Hello Jean, thanks for the book review. Although my garden is very new, I often wonder and try to imagine how it will age and what it will tend to. My style is to not be overly fussy and let plants mingle, only intervening when one plant outcompetes its surroundings and threatens to take over. I’ve already let plants start self-seeding just to see what they will do, it keeps the garden interesting and subtly changing over time.
Sunil, I also tend to let plants self-sow, and I like to figure out ways to incorporate wildflowers already growing on my property into the garden. This book has given me more knowledge about how to do both those things with better results.
Loamy sand sounds very promising for gardening. Yesterday I harvested three seedlings from the unamended sand between the paving slabs – a Melianthus major (yes, thank you! First ever seedling), another Asparagus fern and a tiny lavender. Potted up to go to chosen gaps in my garden.
Diana, It’s surprising how many things will grow in my loamy sand. In general, I can expand my repertoire of plants by amending my native soil into sandy loam.

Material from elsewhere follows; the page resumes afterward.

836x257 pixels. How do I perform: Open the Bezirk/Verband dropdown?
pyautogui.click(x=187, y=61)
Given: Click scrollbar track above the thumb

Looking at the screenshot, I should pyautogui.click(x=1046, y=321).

Sounds like a great book and I enjoyed your intelligent review Jean. I find it interesting that this idea is still considered new or even a trend. I wrote my university dissertation on exactly this subject and that was back in 1995, which is a scarily long time ago, and even then it was based on the work of Hansen and Stahl who wrote a famous and very useful book on the subject called “Perennials and their Garden Habitats” in 1993. Why has it not caught on? Because, like you, this is not what the majority of people want from their gardens. That may change over a long period of time, but even I, as one who spent four years studying these methods and ideas, want my garden to reflect my will and my tastes rather than nature’s. Gardens are, after all, entirely about man’s control over nature. The degree to which one exercises that control can be varied. Thought provoking, as you say. Dan
Dan, It’s really interesting to know that these ideas have been around for at least 25 years. Again, I think Timber Press deserves kudos for publishing this series of books that bring them to a larger audience. I had some insight into why Weaner and Christopher’s wild-looking aesthetic doesn’t appeal to me recently when I heard Thomas Rainer give a talk. Early on, he showed an image of an 18th century homestead and garden, looking like a little oasis of order in the midst of wilderness. Then he said, “But those aren’t the conditions we’re gardening in today.” This, of course, is the premise of Gardening in a Post-Wild World. But my property at the end of a dirt road in the woods in the most heavily forested state in the United States, looks more like the 18th century image than like the urban and suburban examples Rainer and West use in their book. I’m still trying to counterbalance all the wildness in my environment by creating a space of more ordered beauty around the house.
This is a tremendously helpful review; I was very interested in GR but unsure how much overlap there would be with the Darke/Tallamy and Rainer/West books, already regular reading here. Onto the winter wishlist it goes!
Nell, I like the way all three of these books begin with a shared premise, but then develop the implications of that premise in different directions.